Give every line of the records below as a Markdown table with the columns Row and Record, leaving out blank lines.

### Exercise data

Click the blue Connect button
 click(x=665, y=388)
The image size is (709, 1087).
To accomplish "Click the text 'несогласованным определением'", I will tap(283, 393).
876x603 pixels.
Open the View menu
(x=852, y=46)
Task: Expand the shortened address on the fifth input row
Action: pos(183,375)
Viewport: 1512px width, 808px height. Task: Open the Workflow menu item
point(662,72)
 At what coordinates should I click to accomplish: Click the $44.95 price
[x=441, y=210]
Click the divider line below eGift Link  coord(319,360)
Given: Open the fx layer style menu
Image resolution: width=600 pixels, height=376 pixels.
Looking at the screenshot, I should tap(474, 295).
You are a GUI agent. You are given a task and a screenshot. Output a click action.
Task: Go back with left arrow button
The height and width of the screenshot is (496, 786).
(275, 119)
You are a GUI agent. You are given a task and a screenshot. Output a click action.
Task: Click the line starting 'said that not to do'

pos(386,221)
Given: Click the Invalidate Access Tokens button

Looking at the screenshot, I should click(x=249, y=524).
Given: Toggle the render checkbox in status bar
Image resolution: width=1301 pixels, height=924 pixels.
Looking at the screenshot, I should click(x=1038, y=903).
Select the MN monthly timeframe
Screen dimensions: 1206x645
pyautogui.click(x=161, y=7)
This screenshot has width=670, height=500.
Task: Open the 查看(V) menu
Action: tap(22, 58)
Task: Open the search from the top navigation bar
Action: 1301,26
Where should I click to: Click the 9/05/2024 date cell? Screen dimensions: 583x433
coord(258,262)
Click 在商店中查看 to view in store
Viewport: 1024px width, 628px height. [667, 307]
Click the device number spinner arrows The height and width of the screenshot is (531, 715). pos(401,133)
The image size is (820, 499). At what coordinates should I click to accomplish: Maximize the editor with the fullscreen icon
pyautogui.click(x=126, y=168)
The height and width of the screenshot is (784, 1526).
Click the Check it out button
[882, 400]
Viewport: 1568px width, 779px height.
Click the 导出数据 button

######

◆ Task solution ◆
| Row | Record |
|---|---|
| 1 | Click the blue Connect button |
| 2 |  click(x=665, y=388) |
| 3 | The image size is (709, 1087). |
| 4 | To accomplish "Click the text 'несогласованным определением'", I will tap(283, 393). |
| 5 | 876x603 pixels. |
| 6 | Open the View menu |
| 7 | (x=852, y=46) |
| 8 | Task: Expand the shortened address on the fifth input row |
| 9 | Action: pos(183,375) |
| 10 | Viewport: 1512px width, 808px height. Task: Open the Workflow menu item |
| 11 | point(662,72) |
| 12 |  At what coordinates should I click to accomplish: Click the $44.95 price |
| 13 | [x=441, y=210] |
| 14 | Click the divider line below eGift Link  coord(319,360) |
| 15 | Given: Open the fx layer style menu |
| 16 | Image resolution: width=600 pixels, height=376 pixels. |
| 17 | Looking at the screenshot, I should tap(474, 295). |
| 18 | You are a GUI agent. You are given a task and a screenshot. Output a click action. |
| 19 | Task: Go back with left arrow button |
| 20 | The height and width of the screenshot is (496, 786). |
| 21 | (275, 119) |
| 22 | You are a GUI agent. You are given a task and a screenshot. Output a click action. |
| 23 | Task: Click the line starting 'said that not to do' |
| 24 | pos(386,221) |
| 25 | Given: Click the Invalidate Access Tokens button |
| 26 | Looking at the screenshot, I should click(x=249, y=524). |
| 27 | Given: Toggle the render checkbox in status bar |
| 28 | Image resolution: width=1301 pixels, height=924 pixels. |
| 29 | Looking at the screenshot, I should click(x=1038, y=903). |
| 30 | Select the MN monthly timeframe |
| 31 | Screen dimensions: 1206x645 |
| 32 | pyautogui.click(x=161, y=7) |
| 33 | This screenshot has width=670, height=500. |
| 34 | Task: Open the 查看(V) menu |
| 35 | Action: tap(22, 58) |
| 36 | Task: Open the search from the top navigation bar |
| 37 | Action: 1301,26 |
| 38 | Where should I click to: Click the 9/05/2024 date cell? Screen dimensions: 583x433 |
| 39 | coord(258,262) |
| 40 | Click 在商店中查看 to view in store |
| 41 | Viewport: 1024px width, 628px height. [667, 307] |
| 42 | Click the device number spinner arrows The height and width of the screenshot is (531, 715). pos(401,133) |
| 43 | The image size is (820, 499). At what coordinates should I click to accomplish: Maximize the editor with the fullscreen icon |
| 44 | pyautogui.click(x=126, y=168) |
| 45 | The height and width of the screenshot is (784, 1526). |
| 46 | Click the Check it out button |
| 47 | [882, 400] |
| 48 | Viewport: 1568px width, 779px height. |
| 49 | Click the 导出数据 button |